Technology vs Innate Talent

Thanks I have no intrinsic idea of what perfect pitch is. I don’t think it’s important to my enjoyment of music, as you correctly imply.

Don’t forget about marketing and luck. Both of those are big, too.

To put it simply: Most people have a sense (to varying degrees) of relative pitch. Relative pitch will let you know that one tone is higher-pitch than another tone, and by how much. When you hear two notes as being “in tune” with each other, or you hear that a chord is a little bit dissonant, that’s relative pitch at work. A good sense of relative pitch is clearly an asset for a musician, especially a musician using an analog instrument like the human voice.

What most people can’t do, however, except to a very trivial degree, is compare the pitch of one sound to the pitch of another sound they heard yesterday, or last week. So if you go to the orchestra, and every instrument in the orchestra is tuned a quarter-step flat, you won’t notice. If some of them are a quarter-step flat relative to others, you’d notice that, but not without anything to compare to.

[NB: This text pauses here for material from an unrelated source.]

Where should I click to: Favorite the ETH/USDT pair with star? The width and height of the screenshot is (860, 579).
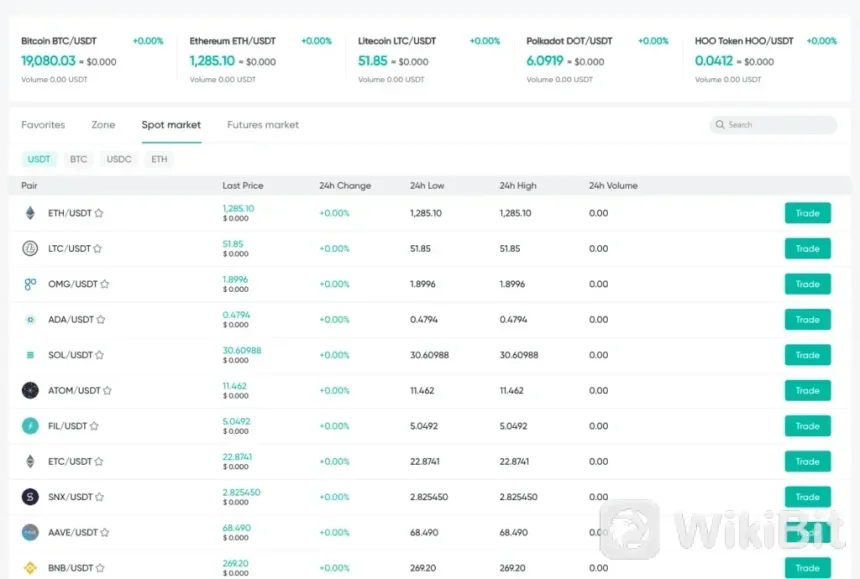click(99, 213)
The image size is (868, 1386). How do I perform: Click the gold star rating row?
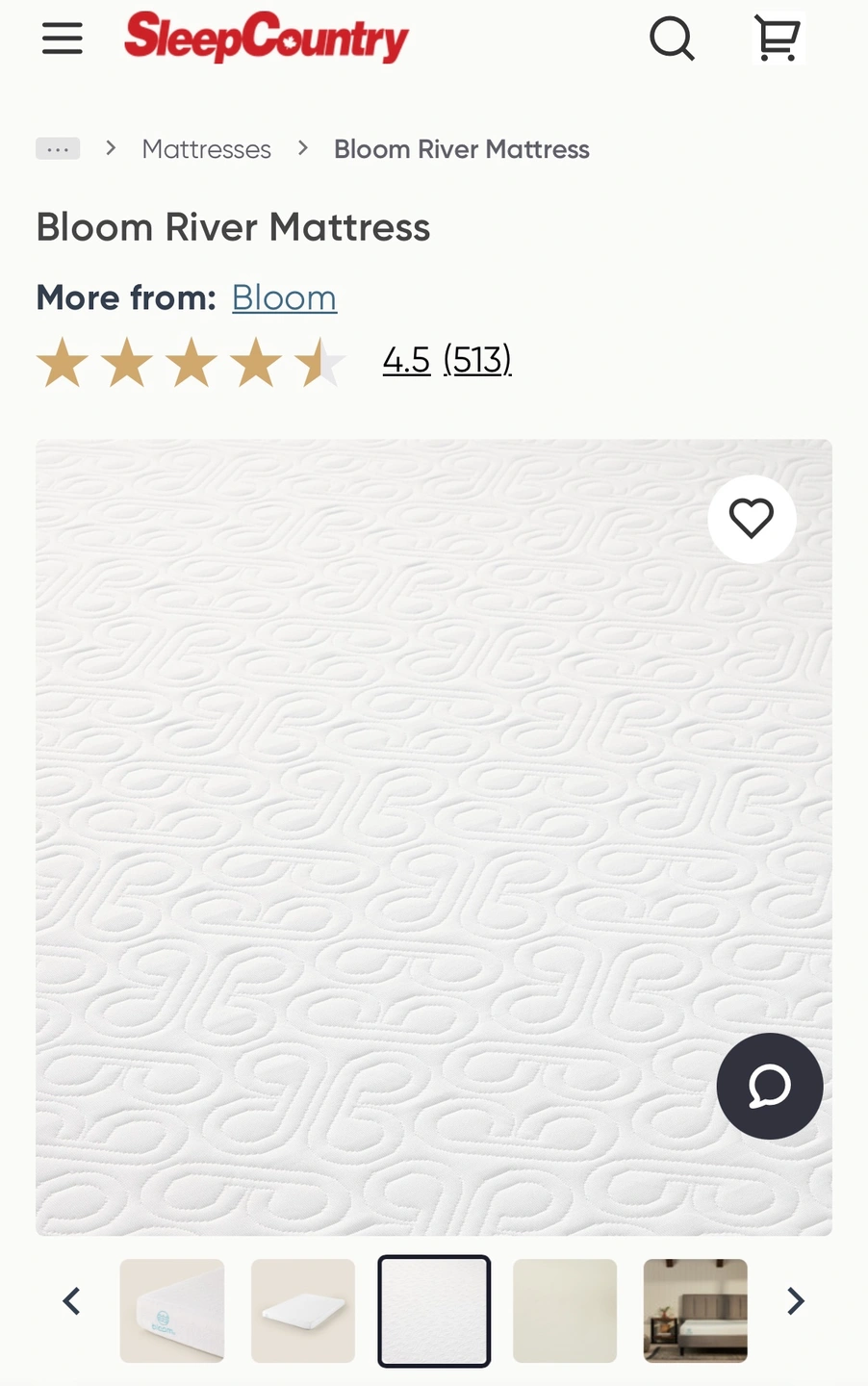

Except for those few people with perfect pitch, which is usually used to mean perfect absolute pitch. With perfect absolute pitch, if you heard a note, all by itself, at 435 Hz, it would sound wrong, because it’s not the 440 Hz you’re used to, even if everything else is tuned down by the same amount. This is only relevant for musicians making music for other people with perfect absolute pitch, and since it’s a rare ability, it’s mostly irrelevant. And even if you do want to make music for someone with perfect absolute pitch, it’s not too hard to get a tuning fork or other reliable pitch standard, and use your relative pitch to tune everything to that.

Yep I’m the most people. I guess.

There’s another thing at work here. 10-15 years ago, I called it the ‘God of IT’…when The God of IT turned it’s attention to your field, things got amazingly better and amazingly cheaper. Think Television: You went from 5-10 Analog Channels to 200 digital channels…Satellite dishes went from 20 foot monstrosities to a 2 foot dish that was affordable by many more people…likewise, music went from wall filling collections to 'streamable from anywhere direct to your earbuds.

Sure. There’s a loss in quality (200 channels of crap) and fidelity, and you’re renting the music forever rather than owning the cassette that got worse with each play.

At the same time, the tech was democratized…the Beatles had a lot of talent, but also access to the technology and distribution medium and there were fewer bands to compete against.

Now, the recording studio (and movie studio, and datacenter, and telecommunications network) are all in your pocket, and the software is largely free. Anyone can be their own network on Youtube.

Which means more people can do stuff, so more talent vies for less attention, and less compensation.

It also makes it harder for someone to make a living using their talent this way. Much the same way that a product that may cost $100 to create in an American workshop, will be copied and sold for $15 brought over on a boat.